◆ QUOTED TEXT
Termination of a contract for repudiatory breach
The High Court has considered whether a party terminating a contract for repudiatory breach at common law must follow the contract's termination…
The High Court has recently considered whether a party terminating a contract for repudiatory breach at common law must follow the contract's termination provisions and give the other party notice and an opportunity to cure the breach. In the case of Vinergy International (PVT) Ltd v Richmond Mercantile Limited FZC  EWHC 525 (Comm), Richmond Mercantile FZC (“Richmond”), a United Arab Emirates company, entered into a long term agreement to supply bitumen to Vinergy International (PVT) Limited (“Vinergy”), an Indian company. Vinergy was obliged to buy its entire requirements from Richmond.
The contract contained the following termination clause:
"Clause 17.1.1. Either party may terminate this Agreement immediately upon: (i) failure of the other party to observe any of the terms herein and to remedy the same where it is capable of being remedied within the period specified in the notice given by the aggrieved party to the party in default, calling for remedy, being a period not less than twenty (20) days."
After four years, Richmond purported to terminate the agreement for repudiatory breach by Vinergy, on the grounds that it had allegedly breached the exclusivity provisions by purchasing substantial supplies from a third party, and that Vinergy had failed to pay both an invoice and demurrage charges (being charges for failure to load or discharge deliveries by ship on time).
Vinergy argued that Richmond's failure to give it an opportunity to remedy the alleged breaches in accordance with the termination clause in the contract was unlawful and itself amounted to a repudiatory breach.
Under common law, the most serious (repudiatory) breaches of contract give the aggrieved party the right to end the contract by giving notice to the other party. Contractual termination provisions, however, commonly provide for immediate termination rights on the occurrence of certain events such as insolvency or irremediable material breach. If the breach is remediable, however, a contract may require the party wishing to terminate to give the defaulting party an opportunity to cure or remedy the breach within a specified period. If such opportunity is not given, the aggrieved party may thereby wrongly terminate the contract, putting itself in repudiatory breach of contract.

◆ PROBLEMS TO WORK ON
(a) In the article on termination for repudiatory breach, what is the minimum remedy period that clause 17.1.1 requires the aggrieved party's notice to specify?
(b) Carry the article on termination for repudiatory breach forward, picking up after its last sentence.
The records come from a separate source.

◆ MATERIAL PROVIDED
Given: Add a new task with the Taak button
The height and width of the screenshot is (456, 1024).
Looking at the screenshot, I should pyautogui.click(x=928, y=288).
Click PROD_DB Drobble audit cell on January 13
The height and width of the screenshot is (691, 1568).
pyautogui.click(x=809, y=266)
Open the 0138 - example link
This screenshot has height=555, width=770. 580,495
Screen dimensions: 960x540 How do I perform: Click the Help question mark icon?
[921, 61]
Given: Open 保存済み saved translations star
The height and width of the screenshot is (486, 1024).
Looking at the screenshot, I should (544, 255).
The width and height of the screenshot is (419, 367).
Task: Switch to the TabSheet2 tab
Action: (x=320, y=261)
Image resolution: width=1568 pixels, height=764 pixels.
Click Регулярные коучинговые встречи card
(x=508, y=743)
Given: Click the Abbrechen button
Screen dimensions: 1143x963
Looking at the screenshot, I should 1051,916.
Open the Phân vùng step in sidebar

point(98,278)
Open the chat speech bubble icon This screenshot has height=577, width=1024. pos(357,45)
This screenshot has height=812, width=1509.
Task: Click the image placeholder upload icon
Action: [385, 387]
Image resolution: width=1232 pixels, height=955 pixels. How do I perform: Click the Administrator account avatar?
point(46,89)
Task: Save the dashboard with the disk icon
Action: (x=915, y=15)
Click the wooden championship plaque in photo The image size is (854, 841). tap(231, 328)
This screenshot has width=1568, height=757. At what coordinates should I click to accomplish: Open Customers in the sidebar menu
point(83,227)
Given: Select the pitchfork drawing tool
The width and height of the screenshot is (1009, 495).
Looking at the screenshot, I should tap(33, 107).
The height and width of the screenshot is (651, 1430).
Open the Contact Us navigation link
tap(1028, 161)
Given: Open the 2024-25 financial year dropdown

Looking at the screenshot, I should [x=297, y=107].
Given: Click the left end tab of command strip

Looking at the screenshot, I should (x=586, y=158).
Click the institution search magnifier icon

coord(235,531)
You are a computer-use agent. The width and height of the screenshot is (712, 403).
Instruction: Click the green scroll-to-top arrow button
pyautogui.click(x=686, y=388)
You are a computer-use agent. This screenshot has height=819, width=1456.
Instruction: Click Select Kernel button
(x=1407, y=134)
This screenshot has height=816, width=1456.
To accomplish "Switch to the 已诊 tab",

◆ EXERCISE RESULTS
(a) Not less than twenty (20) days.

(b)
Following an arbitration decision that the termination was valid despite the lack of notice and opportunity to remedy, the terminated party appealed.
It was held in this case that it was a matter of construction as to whether a clause requiring notice and a cure period applied to a party terminating for repudiatory breach at common law. There was no general principle that it should so apply. In this case, it was held that:
- The termination provisions at clause 17.1.1 did not expressly apply to a repudiatory breach at common law and there was no justification for implying wording to the effect that it should; and
- The only type of breaches within the scope of clause 17.1.1 were remediable ones.
The arbitration tribunal had already ruled that the exclusivity breach was not remediable and therefore the terminating party was entitled to rely on it to justify termination without first giving notice and a chance to remedy the breach. There was no leave to appeal on this point.
Accordingly, Richmond was not obliged to follow the notice and cure period procedure set out in the contract in respect of Vinergy's repudiatory breach of the exclusivity provisions, and its acceptance of such repudiatory breach and termination of the contract on this ground had been valid.
Mr Justice Teare upheld the arbitrator's decision and dismissed Vinergy's appeal.
This judgment raises the practical question of whether, when purporting to exercise a common law right to terminate a contract, a party should comply with any notice or cure period that is expressed in the relevant termination provisions. The cautious approach would be to observe the contractual termination procedures even when exercising a common law right to terminate, in case the terms are subsequently construed as applying to a common law termination situation. However, the terminating party should take care to specify in any notice that it is exercising its common law, rather than contractual, rights of termination, as the exercise of each such right may have different consequences.
From a practical perspective, this case highlights the fact that the parties need to be clear in the drafting of termination provisions in contracts. For certainty, if parties do intend a notice and cure period to apply both to repudiatory breaches of contract as well as contractual breaches, the contract should say so.
If you are interested in finding out more about this case or have any questions on any corporate or commercial issue, please contact Cath Hendy, an associate in the corporate and commercial team on 0161 214 0580 or email firstname.lastname@example.org.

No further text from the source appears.